LSU MOA curator, Courtney Taylor recently spoke to Semblance: The Public/Private/Shared Self artist, Doron Langberg about his artistic process and the content of his paintings now on view at LSU Museum of Art.
CT: How do materiality and color contribute to a sense of emotional intensity, mood, and atmosphere in your paintings?
DL: More so than the imagery, I think color and materiality are what structure the emotional narrative of my paintings. The resonance of my work is from the atmosphere, the different textures, the way paint is handled, and the way the surface is touched. The paintings are about making the figures’ emotional world visible. Embedding the subjects within their environment, highlighting the intense color atmosphere, or using different modes of painting, is a way for me to excavate the interiority of the subjects.
CT: How do painting from observation and painting subjects with whom you have relationships impact your work?
DL: I’ve been painting people that are close to me whether it be lovers, friends, or family members since I started making work. My connection to them, or my experience with them, is the starting point of my paintings and the reason I make them. And working from observation is the most direct way I could find to explore these relationships. Earlier on in my practice when I was painting myself with different people, I used photography because that was the easiest tool to document certain moments. But at some point, I felt the photograph was really stifling. Working from observation is a very immediate, very responsive process. It’s much more open-ended, much more full of surprises and allowed me to improvise. In moving away from the photograph, what I didn’t anticipate was that the role of sexuality shifted in the work from being its subject to becoming the lenses through which I describe the world around me. So for me, working from observation was a way to expand what queerness encompassed.
CT: Why is it important for you to give viewers access to your relationships and experiences?

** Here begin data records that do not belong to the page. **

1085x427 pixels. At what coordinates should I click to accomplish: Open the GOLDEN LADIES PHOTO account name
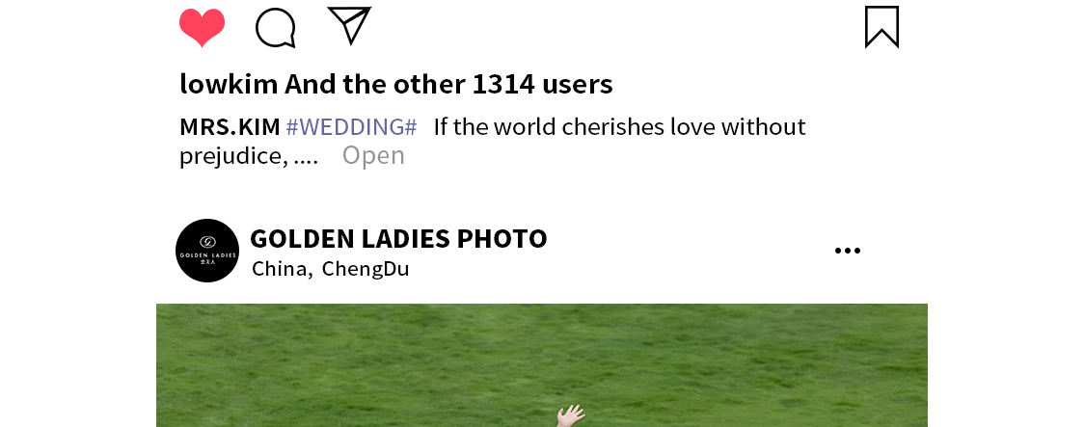point(398,239)
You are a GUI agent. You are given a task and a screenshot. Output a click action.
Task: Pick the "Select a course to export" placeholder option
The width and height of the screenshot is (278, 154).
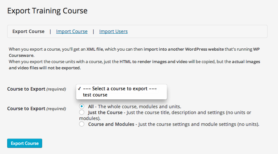click(120, 89)
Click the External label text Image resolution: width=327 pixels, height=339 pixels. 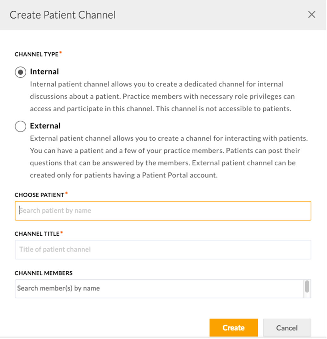point(45,126)
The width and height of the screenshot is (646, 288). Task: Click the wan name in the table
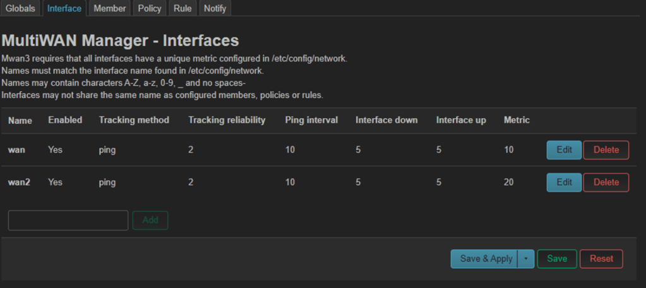pos(16,150)
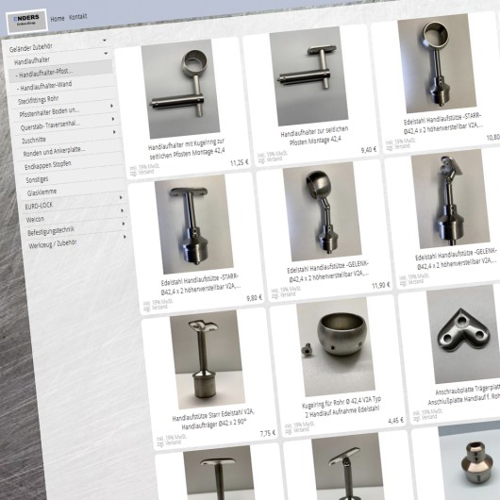The height and width of the screenshot is (500, 500).
Task: Open Handlaufstütze Starr Edelstahl product image
Action: [208, 359]
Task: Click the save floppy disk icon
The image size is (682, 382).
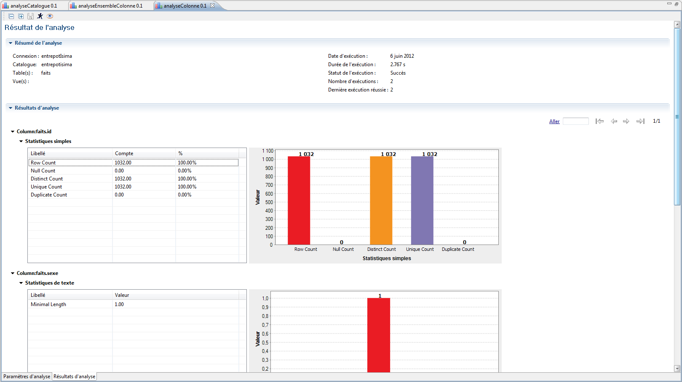Action: click(30, 16)
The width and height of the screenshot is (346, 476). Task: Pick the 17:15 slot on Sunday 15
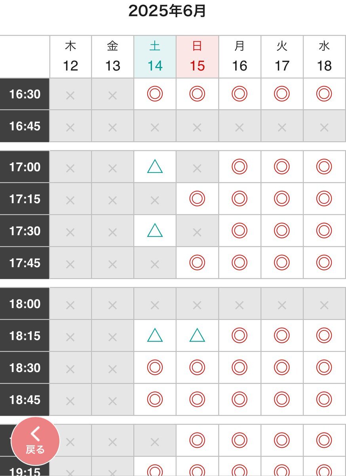(x=197, y=199)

DL: What touches me when I see paintings is the connection that’s formed to another person, either the artist or the subject. A feeling as if we share something very basic and common. To me that’s a real power painting has—not necessarily to transcend differences, because we always operate from our own experiences and history—but to connect people. Because my work is coming from a queer place, this exchange is a political one. There is a very narrow, or coded, context for my experiences in terms of representation, whether it’s in the history of painting or the media. To give the viewer access to the range of my experiences, and contextualize imagery that is explicitly queer with images that are of everyday life, I feel, humanizes and complicates the perception of queerness.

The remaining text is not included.